[Dataset records]
▼
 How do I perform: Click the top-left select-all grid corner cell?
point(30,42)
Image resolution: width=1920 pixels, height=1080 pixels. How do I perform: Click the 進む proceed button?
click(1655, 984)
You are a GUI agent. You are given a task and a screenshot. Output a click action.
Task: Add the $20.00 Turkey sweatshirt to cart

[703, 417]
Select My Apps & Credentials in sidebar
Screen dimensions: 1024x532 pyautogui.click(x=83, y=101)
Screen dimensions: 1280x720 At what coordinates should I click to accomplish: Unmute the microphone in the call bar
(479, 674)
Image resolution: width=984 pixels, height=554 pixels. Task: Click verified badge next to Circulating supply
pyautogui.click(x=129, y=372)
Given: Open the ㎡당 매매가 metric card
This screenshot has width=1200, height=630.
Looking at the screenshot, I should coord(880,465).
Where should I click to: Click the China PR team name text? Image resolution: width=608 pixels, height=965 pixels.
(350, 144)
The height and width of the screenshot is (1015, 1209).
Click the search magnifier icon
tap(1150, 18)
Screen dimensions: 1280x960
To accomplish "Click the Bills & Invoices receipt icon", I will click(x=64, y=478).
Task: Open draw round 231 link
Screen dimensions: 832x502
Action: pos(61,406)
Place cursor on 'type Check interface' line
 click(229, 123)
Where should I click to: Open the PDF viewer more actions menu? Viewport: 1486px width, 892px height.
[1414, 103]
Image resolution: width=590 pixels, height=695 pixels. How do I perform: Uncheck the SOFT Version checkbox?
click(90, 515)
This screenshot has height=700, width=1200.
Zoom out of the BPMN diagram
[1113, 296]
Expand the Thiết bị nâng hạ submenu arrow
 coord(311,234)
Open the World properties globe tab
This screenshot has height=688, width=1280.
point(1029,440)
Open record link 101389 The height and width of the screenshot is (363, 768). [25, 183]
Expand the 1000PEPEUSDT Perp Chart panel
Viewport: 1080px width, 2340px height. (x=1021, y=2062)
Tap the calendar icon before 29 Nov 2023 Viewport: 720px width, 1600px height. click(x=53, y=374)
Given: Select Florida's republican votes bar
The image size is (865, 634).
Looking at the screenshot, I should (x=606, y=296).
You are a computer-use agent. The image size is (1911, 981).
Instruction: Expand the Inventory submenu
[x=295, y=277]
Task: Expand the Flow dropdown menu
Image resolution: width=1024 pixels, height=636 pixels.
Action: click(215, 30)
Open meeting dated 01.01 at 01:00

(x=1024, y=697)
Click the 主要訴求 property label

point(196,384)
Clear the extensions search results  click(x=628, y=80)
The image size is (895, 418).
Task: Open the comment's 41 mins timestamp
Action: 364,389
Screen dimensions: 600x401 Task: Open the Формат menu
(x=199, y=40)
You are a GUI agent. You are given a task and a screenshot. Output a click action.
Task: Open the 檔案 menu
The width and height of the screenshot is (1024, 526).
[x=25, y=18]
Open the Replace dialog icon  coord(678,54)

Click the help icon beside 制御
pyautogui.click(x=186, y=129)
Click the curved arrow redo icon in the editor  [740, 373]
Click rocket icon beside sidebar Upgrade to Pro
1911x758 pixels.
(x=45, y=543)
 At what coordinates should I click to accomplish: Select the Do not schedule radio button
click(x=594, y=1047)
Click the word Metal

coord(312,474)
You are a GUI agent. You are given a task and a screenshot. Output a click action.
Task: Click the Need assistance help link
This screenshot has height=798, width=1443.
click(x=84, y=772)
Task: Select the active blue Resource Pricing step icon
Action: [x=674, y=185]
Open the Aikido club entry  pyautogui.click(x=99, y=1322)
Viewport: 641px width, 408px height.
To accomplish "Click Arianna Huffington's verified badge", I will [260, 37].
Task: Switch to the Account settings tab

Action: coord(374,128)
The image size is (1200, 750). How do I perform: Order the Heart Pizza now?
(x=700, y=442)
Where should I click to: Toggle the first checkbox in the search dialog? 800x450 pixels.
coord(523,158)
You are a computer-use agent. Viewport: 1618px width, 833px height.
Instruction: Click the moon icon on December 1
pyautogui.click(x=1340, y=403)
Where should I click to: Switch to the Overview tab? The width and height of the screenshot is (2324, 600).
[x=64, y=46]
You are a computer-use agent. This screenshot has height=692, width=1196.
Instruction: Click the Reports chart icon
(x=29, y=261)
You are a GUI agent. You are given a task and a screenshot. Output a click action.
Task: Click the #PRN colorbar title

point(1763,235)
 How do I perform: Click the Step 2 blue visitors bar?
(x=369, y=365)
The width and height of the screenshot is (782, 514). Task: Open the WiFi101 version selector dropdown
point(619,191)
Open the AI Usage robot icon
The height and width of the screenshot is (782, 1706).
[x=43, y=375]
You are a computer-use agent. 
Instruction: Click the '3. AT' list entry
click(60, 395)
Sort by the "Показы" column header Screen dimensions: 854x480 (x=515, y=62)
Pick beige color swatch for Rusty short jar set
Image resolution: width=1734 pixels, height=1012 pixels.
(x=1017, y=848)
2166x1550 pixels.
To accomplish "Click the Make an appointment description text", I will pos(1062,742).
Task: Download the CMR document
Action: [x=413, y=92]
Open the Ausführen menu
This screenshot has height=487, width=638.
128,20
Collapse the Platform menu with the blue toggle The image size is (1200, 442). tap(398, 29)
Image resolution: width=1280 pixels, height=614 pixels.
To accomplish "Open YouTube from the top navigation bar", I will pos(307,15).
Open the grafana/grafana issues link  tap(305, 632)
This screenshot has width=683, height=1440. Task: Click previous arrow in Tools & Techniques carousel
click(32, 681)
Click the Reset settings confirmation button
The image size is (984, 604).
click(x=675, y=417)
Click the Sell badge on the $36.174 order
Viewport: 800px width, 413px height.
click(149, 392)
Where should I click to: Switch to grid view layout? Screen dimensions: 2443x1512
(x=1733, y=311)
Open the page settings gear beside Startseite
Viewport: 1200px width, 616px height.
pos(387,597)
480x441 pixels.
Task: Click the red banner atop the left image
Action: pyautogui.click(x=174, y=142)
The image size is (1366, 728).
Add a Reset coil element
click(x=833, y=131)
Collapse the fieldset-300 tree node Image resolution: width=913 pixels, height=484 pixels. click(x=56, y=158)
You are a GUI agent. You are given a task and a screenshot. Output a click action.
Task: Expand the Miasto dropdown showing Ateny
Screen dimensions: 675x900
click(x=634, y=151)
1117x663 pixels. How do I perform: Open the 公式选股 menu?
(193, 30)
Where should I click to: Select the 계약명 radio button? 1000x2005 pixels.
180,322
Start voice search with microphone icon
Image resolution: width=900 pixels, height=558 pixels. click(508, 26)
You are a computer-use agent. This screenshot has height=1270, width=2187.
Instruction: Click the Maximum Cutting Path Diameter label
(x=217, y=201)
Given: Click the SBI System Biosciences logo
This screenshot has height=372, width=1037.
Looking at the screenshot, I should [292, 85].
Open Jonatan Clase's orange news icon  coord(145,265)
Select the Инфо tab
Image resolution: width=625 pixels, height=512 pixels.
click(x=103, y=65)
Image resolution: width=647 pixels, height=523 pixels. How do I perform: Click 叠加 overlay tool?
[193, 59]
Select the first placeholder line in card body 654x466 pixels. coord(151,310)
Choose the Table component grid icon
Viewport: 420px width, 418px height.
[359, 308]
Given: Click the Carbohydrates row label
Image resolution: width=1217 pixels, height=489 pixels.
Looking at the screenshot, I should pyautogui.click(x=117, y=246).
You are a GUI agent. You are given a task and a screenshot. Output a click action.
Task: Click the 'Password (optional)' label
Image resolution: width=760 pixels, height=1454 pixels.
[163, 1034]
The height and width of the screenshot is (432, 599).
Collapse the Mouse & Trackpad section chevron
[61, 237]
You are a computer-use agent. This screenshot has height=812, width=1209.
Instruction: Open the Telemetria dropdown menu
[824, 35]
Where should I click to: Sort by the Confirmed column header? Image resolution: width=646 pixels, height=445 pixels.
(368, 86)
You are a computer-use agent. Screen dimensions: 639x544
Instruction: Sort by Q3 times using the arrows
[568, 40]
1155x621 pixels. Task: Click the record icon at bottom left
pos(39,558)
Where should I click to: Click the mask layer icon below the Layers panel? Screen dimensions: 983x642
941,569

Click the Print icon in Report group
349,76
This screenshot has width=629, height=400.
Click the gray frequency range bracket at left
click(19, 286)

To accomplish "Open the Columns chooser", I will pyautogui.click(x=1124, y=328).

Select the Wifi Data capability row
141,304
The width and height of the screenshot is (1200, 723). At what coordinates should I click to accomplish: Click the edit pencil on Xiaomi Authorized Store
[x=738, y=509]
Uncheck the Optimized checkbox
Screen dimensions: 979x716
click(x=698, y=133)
▲
Reproduce every line in the data that has the word "link" in it.

** Your solution **
Task: Open draw round 231 link
Open record link 101389 The height and width of the screenshot is (363, 768). [25, 183]
Task: Click the Need assistance help link
Open the grafana/grafana issues link  tap(305, 632)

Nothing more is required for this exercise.